Flyers fire embattled GM Fletcher, give Briere interim job
PHILADELPHIA (AP) — With the Philadelphia Flyers in need of a complete franchise overhaul, Chuck Fletcher called the shots at the NHL trade deadline and came up empty.
A day later, the Flyers sent Fletcher to represent the team at a town hall meeting for season-ticket holders, where he was about booed off the stage.
His week only got worse.
A series of bad contracts, unfortunate injuries, sagging attendance and one of the worst records in the NHL ultimately doomed Fletcher, whom the Flyers fired Friday from his position as general manager and president of hockey operations.
The team promoted franchise great Danny Briere to the interim general manager role, the latest front-office shakeup for an organization that has not won a Stanley Cup since 1975. Briere, who served as special assistant to the GM, is considered a rising star in the front office.
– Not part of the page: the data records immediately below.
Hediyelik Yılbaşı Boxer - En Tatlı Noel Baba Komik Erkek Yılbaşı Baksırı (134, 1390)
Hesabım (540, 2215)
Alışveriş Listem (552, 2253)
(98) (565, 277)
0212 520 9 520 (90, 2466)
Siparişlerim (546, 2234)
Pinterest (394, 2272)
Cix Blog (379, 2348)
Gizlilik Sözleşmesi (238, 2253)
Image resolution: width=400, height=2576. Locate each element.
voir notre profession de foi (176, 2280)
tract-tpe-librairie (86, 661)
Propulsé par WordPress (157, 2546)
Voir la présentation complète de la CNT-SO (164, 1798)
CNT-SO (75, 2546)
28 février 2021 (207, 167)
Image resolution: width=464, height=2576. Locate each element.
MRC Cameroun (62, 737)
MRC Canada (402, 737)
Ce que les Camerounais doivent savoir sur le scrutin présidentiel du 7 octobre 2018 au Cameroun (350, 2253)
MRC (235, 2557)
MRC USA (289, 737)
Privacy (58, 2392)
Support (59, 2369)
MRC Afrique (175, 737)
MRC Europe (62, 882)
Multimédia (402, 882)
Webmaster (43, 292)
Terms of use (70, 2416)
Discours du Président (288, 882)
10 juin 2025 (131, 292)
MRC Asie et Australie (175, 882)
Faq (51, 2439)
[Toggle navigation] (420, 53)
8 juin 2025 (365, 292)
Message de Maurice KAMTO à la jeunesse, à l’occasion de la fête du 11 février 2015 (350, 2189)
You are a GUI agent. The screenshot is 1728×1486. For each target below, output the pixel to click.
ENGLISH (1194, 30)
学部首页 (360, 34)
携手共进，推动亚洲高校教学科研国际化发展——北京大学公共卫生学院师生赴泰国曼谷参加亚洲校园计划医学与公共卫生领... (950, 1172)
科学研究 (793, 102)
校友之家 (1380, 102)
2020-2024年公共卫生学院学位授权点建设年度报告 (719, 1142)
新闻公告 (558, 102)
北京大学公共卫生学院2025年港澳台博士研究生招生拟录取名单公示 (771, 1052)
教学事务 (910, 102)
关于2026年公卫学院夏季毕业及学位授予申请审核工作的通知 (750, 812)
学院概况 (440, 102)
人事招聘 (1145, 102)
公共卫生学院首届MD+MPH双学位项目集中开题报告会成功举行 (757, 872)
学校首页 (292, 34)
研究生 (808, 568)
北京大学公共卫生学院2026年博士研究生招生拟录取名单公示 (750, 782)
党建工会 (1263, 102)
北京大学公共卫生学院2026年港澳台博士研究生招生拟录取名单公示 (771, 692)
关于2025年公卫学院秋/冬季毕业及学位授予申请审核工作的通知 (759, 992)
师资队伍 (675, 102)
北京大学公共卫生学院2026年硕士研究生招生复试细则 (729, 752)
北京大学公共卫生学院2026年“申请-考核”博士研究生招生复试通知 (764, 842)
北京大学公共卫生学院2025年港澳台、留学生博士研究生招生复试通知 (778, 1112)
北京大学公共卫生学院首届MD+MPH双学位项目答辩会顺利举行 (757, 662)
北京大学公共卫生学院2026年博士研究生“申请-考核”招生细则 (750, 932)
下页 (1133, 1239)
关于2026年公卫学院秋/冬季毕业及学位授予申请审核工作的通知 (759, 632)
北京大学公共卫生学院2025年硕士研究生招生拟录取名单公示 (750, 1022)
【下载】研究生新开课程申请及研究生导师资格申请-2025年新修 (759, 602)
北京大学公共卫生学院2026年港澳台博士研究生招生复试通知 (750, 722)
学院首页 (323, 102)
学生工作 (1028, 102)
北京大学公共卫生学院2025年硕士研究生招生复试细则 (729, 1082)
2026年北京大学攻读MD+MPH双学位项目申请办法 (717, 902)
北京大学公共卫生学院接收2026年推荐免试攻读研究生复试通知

Maybe he’ll have a concrete plan for a rebuild — which could involve more lean seasons — that Fletcher did not express over his 4 1/2 seasons on the job. The Flyers went 141-145-43 under Fletcher.
The Flyers, who had just one playoff berth in Fletcher’s tenure, play Saturday in Pittsburgh. Philadelphia is 24-30-11 this season under first-year coach John Tortorella and set to miss the playoffs for the third straight season.
“The Philadelphia Flyers organization has always been defined by grit, determination, and a standard of excellence. Over the past several seasons, our team simply has not lived up to that standard, so today, we will begin to chart a new path forward under a new leadership structure for Hockey Operations,” Flyers Chairman Dave Scott said.
Briere, who helped the Flyers to their last Stanley Cup appearance in 2010 when they lost to the Chicago Blackhawks, was promoted last year from his player development role to special assistant to the GM.
“Flyers fans deserve a better team than what they’ve seen on the ice over the past few seasons, and a clear plan to return this team to Stanley Cup contention,” Scott said. “We know that this will be a multi-year process, and we are committed to doing it right, because we want to put this franchise on a path toward winning the Stanley Cup, period.”
Briere didn’t know how he wanted to stay involved with hockey once he retired in 2015 from a 17-year career — with 307 goals and 696 points.
He met shortly with former Flyers general manager Paul Holmgren, who signed Briere to a free-agent deal and invited him to spend time on the administrative side of the operation. Briere learned the business from the ground up — marketing, ticket sales, social media, finance — and caught a break in 2017 when the Flyers’ parent company bought an ECHL team in Maine. Briere largely oversaw the day-to-day operations of the team.
Scott said the Flyers will look to restructure the front office and that starts with breaking the general manager and president roles into two jobs.
“We view this as a critical opportunity to not only re-establish the standard of excellence that our fans expect, but also to bring new energy, accountability, and strategic vision to our organization,” he said.
The Flyers haven’t won the Stanley Cup since consecutive championships in 1974 and 1975, and have advanced to the second round only three times since that 2010 run.
Fletcher’s biggest blunders may have come last week, when he failed to receive anything at Friday’s deadline for James van Riemsdyk or other aging, expensive players.
“The deals that were presented to me were not good deals for the Philadelphia Flyers. Last summer, being more aggressive was not going to be good for the Philadelphia Flyers,” Fletcher said last week. “Maybe in the short run it makes me look better, but we don’t want Band-Aids anymore. We want to build this the right way and we’re committed to doing it. Those are my words, my actions will have to back it up, but we’re committed to doing it.”
He went all out in 2021 with a series of moves that didn’t really pay off. His trades for defenseman Ryan Ellis and forward Cam Atkinson yielded nothing because of injuries, and the Flyers have received little production out of the rich contract extensions given to Joel Farabee, Sean Couturier and others.
Scott noted as much Friday, saying Fletcher faced significant challenges, “including some that were outside of his control.”
Fletcher was hired in December 2018 to replace Ron Hextall — now Pittsburgh’s general manager — and soon fired coach Dave Hakstol, who is coaching the Seattle Kraken. Fletcher hired Alain Vigneault as coach but a promising first season that included a trip to the Eastern Conference semifinals in the 2020 COVID-19 bubble unraveled.
The Flyers became the first team in NHL history to have a pair of 10-game losing streaks within the first 40 games of the season and Vigneault was fired early last season.
Scott said he didn’t see the Flyers undergoing “a three-, four-, five-year rebuild at all” while Fletcher continued even early this season to tout the team as a playoff contender.
Tortorella never saw it that way. The blunt coach who won a Stanley Cup with Tampa Bay has insisted he needs time and patience to turn the Flyers into winners. He might get there, eventually. Fletcher just won’t be along for the ride.